= EXERCISE MATERIALS =

--- START ---

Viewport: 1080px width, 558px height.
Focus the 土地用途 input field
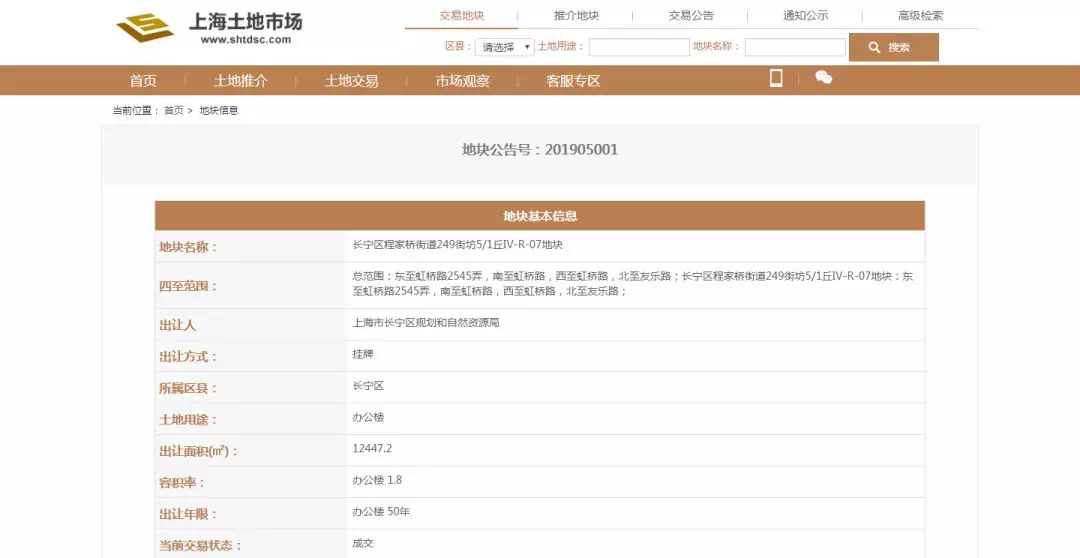pos(639,47)
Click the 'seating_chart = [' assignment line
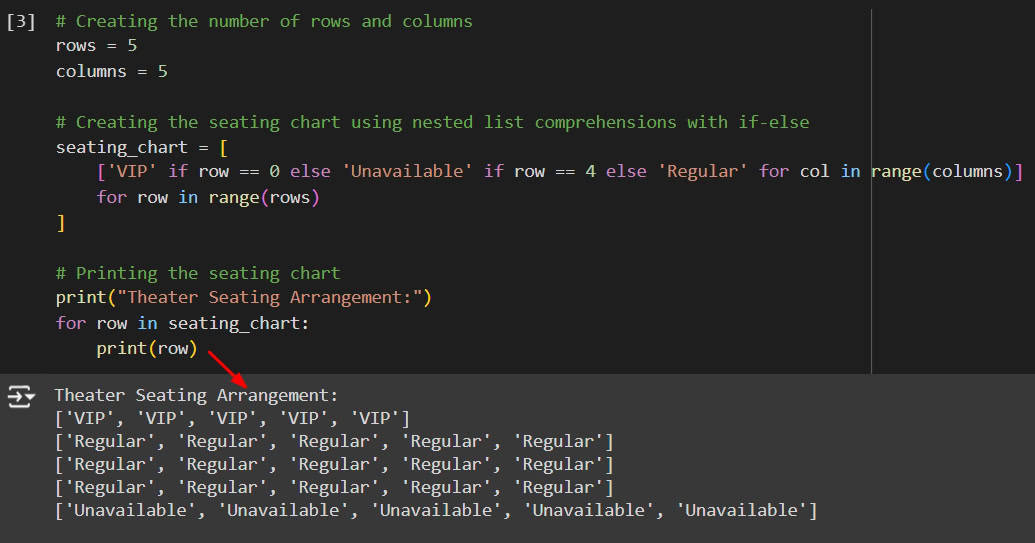The height and width of the screenshot is (543, 1035). click(x=141, y=147)
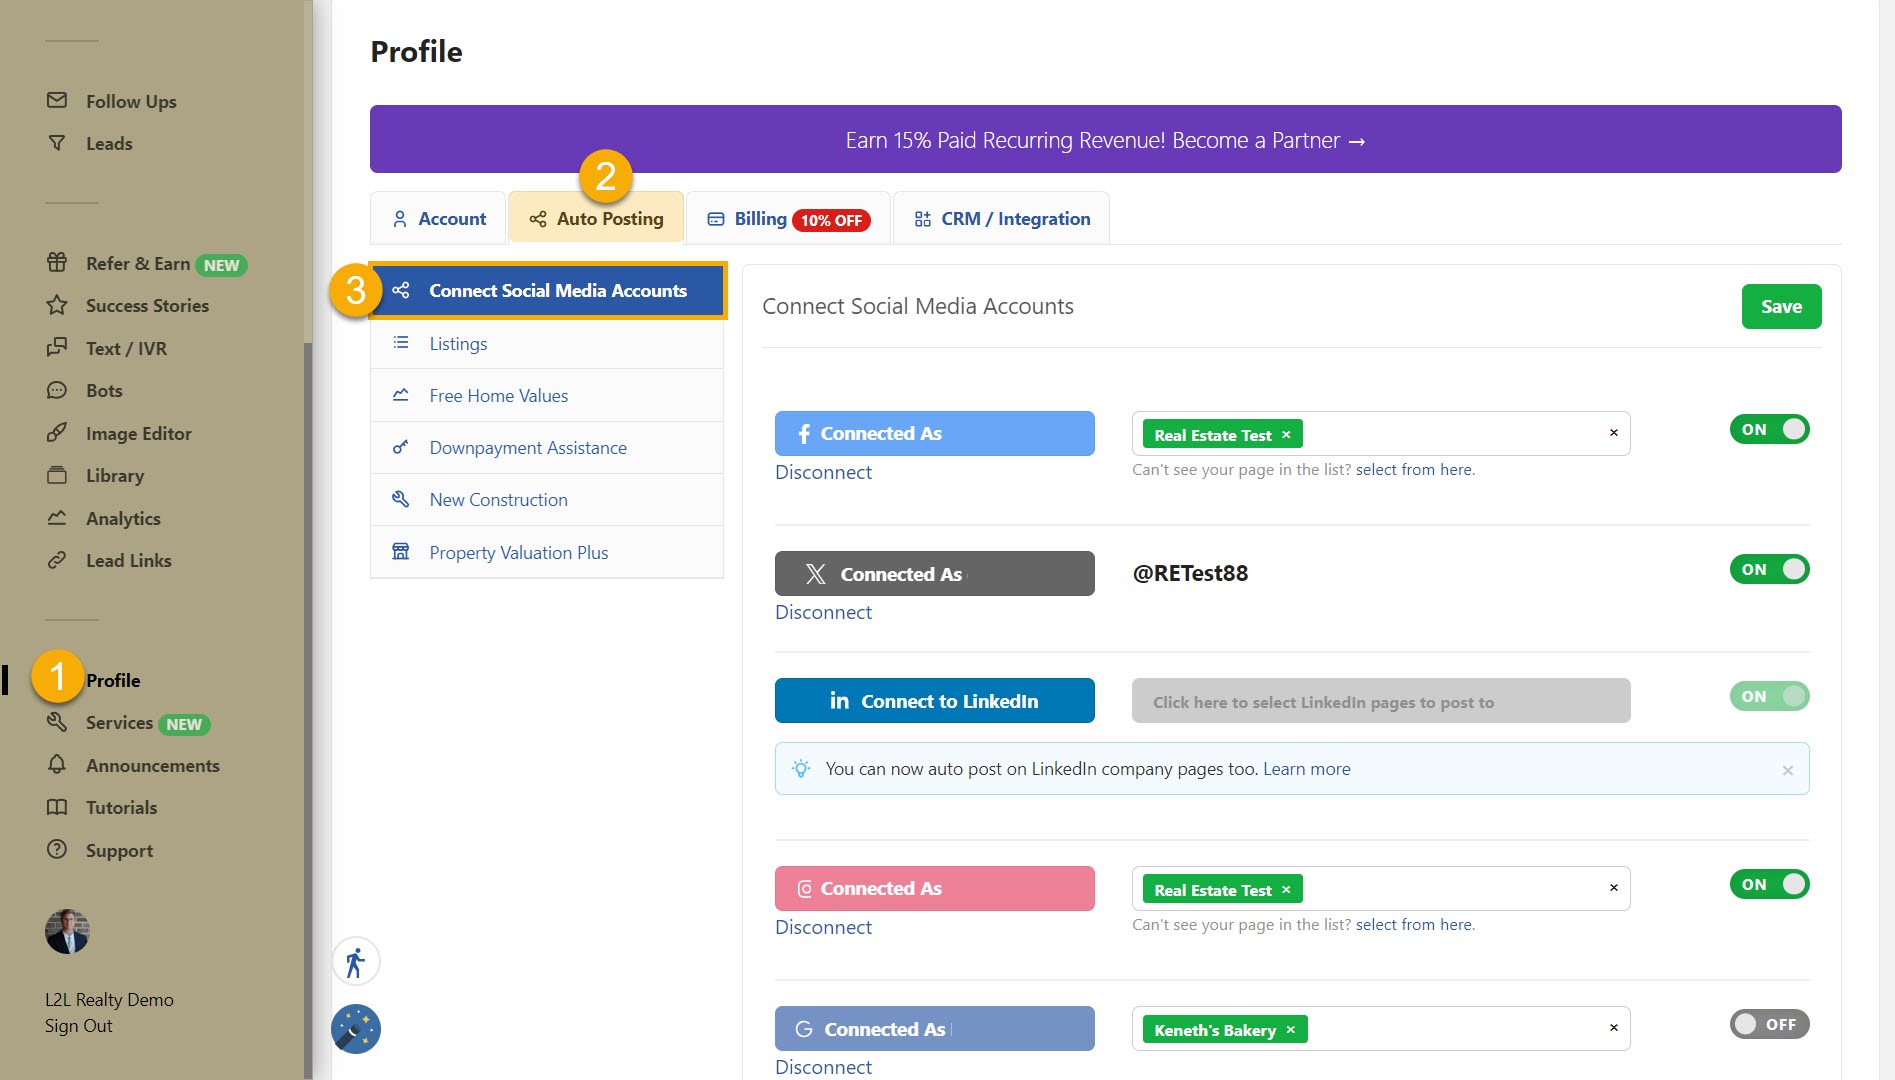The width and height of the screenshot is (1895, 1080).
Task: Click the Follow Ups envelope icon
Action: coord(57,100)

--- END ---

= YOUR OBJECTIVE =
Word for word, please, restate the lines of the listing from the one holding "Focus the 土地用途 input field" down to the last line, leaving out any pictures.

= EXERCISE SOLUTION =
Focus the 土地用途 input field
pos(639,47)
Click the 'seating_chart = [' assignment line
The height and width of the screenshot is (543, 1035). click(x=141, y=147)
The width and height of the screenshot is (1895, 1080).
Task: Click the Follow Ups envelope icon
Action: coord(57,100)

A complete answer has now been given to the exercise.